Provided text:

────────────────


    So thank you my friend because you have touched me in a way that you can’t imagine. You are a true blessing to me.

    David

  9. LisaMilesBrady Says:

    I wish I could say I don't remember a time that I didn't absolutely adore you, but that would be a lie. 🙂

    I didn't think I'd ever pray that my abilities as an empath could be altered to absorb not just feel. I would do anything to shield you from that emotional rollercoaster you'll be on for awhile, but I can't. So, I did what I could do…write. And try to convey how much you mean to me and that long after the funeral, I'll be here.

    You are surrounded with love & light by people you know and don't know, my friend. When it gets hard, close your eyes and tune in. We'll be there. And so will your mother.

    <3<3<3

  10. Crystal L. Allison Says:

    David, my friend, your Mother loved you unconditionally and she was very proud of you. Take comfort in knowing that she is now in good hands.

    You will have no fear when you see her because she was Mom!

    You have been blessed to have had such a wonderful Mother and great friends that love and support you unconditionally.

    Well said Lisa!

    Your friend,

    Crystal

  11. LisaMilesBrady Says:

    Thank you so much Crystal, for stopping by and sharing your love & support with Dave. Big hugs to you.

  12. Gail McConnon Says:

    I know exactly the feelings you're speaking of. My mother died just a few days before Thanksgiving five years ago. And each Thanksgiving since . . each Thanksgiving that I do my best to make make her turkey stuffing without a recipe . . I'm reminded how very much I miss her. I'm also reminded that her timing really stank . . but I let that pass. Please know that I'm thinking of Dave, and that the loss eventually does get easier. He may not believe it ever will, but it does. Eventually, memories take over and fill in the spaces where the pain now sits. Be good to yourselves.

────────────────

Data extract:

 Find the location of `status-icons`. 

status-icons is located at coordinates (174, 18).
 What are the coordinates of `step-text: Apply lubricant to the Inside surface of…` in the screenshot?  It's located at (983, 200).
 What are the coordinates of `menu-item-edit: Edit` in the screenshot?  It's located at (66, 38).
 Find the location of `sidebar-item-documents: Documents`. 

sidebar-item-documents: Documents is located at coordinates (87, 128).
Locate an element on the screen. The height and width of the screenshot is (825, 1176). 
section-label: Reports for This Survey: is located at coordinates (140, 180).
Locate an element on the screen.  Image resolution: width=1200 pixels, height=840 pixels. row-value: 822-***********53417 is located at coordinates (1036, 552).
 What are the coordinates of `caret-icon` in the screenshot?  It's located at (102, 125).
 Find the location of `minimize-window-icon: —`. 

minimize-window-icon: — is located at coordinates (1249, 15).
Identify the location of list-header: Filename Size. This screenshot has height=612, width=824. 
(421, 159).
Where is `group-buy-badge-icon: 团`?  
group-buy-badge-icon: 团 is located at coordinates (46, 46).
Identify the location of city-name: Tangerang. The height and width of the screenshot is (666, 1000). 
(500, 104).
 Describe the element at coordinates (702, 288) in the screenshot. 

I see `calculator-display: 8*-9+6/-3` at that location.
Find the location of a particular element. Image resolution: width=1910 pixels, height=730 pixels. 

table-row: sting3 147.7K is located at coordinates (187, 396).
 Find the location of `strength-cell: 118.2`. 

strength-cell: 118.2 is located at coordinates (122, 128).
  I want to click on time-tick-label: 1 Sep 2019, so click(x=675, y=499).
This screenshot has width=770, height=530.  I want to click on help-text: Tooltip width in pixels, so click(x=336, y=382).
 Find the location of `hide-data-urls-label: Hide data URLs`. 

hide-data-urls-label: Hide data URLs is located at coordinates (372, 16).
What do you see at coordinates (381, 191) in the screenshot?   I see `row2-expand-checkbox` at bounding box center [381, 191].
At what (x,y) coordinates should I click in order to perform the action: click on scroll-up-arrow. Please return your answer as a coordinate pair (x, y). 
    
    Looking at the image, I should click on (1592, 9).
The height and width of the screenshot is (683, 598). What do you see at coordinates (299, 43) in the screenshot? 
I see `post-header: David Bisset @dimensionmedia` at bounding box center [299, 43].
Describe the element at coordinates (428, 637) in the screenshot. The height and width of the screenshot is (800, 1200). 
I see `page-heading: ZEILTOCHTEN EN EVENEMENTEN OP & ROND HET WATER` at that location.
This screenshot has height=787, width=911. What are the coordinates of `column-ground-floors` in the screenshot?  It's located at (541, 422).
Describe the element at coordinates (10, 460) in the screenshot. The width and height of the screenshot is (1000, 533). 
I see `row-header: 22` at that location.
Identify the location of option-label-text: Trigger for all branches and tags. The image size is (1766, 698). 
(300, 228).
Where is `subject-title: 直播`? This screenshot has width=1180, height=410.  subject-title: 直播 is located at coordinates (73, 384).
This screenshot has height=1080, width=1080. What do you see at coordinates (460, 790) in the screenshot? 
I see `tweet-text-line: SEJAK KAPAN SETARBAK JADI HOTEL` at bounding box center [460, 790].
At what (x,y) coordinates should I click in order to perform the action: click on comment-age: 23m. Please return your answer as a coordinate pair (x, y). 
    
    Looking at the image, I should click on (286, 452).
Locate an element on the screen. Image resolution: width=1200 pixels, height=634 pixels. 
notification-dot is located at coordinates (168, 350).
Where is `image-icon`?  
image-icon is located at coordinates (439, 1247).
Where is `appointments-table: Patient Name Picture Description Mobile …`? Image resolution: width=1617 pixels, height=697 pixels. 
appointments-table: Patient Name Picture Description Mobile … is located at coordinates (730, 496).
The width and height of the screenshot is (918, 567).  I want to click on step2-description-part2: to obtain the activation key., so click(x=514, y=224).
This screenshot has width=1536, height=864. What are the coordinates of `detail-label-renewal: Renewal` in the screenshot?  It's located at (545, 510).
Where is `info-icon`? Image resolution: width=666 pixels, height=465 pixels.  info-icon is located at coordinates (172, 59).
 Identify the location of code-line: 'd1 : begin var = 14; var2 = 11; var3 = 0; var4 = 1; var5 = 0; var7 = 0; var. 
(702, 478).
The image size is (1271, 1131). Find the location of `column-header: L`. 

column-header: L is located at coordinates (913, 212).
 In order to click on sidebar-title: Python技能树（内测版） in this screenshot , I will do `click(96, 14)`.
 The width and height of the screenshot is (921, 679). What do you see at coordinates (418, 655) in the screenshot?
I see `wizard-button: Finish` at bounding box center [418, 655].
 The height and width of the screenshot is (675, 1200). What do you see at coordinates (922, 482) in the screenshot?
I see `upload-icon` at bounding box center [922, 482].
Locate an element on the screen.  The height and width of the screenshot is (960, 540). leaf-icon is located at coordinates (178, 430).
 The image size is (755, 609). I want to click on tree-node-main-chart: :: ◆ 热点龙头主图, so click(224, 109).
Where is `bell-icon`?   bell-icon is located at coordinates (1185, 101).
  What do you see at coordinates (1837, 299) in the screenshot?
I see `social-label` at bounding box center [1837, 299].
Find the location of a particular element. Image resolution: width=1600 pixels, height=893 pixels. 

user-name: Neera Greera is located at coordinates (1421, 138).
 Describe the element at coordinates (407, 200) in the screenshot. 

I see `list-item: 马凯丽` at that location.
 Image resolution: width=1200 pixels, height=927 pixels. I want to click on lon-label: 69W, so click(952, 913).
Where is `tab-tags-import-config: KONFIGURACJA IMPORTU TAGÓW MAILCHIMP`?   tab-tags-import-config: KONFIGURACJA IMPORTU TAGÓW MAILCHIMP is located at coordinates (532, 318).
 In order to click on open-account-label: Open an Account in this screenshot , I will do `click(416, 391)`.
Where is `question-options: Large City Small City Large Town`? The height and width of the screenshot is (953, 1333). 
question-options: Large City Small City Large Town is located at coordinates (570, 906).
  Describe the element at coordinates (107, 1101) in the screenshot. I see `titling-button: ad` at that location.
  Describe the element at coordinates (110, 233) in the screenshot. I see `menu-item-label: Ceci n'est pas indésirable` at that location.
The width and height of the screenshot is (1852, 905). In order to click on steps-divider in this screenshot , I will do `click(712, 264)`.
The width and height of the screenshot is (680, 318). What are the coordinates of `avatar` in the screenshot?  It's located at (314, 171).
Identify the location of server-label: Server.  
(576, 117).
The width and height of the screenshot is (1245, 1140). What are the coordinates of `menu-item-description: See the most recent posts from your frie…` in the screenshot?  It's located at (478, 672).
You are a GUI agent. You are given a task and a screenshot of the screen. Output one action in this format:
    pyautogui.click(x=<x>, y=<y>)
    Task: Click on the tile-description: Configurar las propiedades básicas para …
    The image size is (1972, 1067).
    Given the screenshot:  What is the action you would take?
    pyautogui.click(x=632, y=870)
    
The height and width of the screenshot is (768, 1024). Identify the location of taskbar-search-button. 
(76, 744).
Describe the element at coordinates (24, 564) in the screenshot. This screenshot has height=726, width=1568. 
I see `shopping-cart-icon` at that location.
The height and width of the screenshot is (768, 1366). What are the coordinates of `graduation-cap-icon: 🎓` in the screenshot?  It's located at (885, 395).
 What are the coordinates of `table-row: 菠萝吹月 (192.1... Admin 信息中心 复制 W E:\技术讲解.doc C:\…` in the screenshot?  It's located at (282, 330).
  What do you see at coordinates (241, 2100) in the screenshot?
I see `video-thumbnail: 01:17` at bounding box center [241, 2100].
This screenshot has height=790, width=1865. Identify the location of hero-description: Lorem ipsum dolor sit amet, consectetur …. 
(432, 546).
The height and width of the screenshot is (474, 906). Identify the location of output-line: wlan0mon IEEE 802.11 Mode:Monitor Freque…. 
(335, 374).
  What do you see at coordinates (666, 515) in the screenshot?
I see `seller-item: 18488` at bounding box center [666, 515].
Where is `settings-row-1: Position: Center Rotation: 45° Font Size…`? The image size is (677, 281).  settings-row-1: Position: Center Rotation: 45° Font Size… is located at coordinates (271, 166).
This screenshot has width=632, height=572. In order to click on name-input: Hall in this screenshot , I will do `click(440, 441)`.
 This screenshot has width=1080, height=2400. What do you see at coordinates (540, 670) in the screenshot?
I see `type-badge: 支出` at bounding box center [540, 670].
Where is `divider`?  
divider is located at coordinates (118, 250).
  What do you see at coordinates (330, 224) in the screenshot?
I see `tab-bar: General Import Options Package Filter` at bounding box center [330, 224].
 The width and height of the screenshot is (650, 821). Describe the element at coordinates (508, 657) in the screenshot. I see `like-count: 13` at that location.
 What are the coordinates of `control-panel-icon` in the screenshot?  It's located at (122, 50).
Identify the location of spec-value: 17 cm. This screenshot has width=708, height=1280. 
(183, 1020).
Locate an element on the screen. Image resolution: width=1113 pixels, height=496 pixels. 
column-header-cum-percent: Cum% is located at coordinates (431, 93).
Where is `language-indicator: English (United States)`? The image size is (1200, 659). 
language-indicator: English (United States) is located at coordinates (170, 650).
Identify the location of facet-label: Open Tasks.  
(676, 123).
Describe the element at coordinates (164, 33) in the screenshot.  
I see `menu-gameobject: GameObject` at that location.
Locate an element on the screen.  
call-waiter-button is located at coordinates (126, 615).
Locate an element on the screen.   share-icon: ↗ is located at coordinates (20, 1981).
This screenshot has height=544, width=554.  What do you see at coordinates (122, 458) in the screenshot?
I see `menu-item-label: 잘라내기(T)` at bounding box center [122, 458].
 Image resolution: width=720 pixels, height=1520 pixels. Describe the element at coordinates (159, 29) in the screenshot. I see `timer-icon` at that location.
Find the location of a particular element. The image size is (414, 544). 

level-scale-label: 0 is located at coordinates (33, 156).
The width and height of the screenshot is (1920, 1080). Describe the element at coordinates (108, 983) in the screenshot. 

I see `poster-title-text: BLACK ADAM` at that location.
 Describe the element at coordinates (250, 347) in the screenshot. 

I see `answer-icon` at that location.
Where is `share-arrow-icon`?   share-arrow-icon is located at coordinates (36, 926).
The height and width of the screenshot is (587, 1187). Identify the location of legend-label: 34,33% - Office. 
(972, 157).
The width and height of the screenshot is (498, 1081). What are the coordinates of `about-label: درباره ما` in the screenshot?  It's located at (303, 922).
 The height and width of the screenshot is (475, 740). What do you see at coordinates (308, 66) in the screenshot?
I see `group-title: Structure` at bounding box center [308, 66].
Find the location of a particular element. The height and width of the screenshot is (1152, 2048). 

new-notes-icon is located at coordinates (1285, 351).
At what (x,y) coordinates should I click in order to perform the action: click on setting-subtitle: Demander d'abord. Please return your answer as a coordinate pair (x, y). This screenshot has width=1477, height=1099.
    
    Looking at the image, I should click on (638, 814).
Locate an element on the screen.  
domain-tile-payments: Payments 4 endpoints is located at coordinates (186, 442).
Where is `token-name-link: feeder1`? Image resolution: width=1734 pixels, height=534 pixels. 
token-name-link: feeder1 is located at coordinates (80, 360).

────────────────

Exercise objective: From the condolence comments, copy word for word the part that opens with the words "David, my friend, your" and closes with "Well said Lisa!".

Answer:
David, my friend, your Mother loved you unconditionally and she was very proud of you. Take comfort in knowing that she is now in good hands.

    You will have no fear when you see her because she was Mom!

    You have been blessed to have had such a wonderful Mother and great friends that love and support you unconditionally.

    Well said Lisa!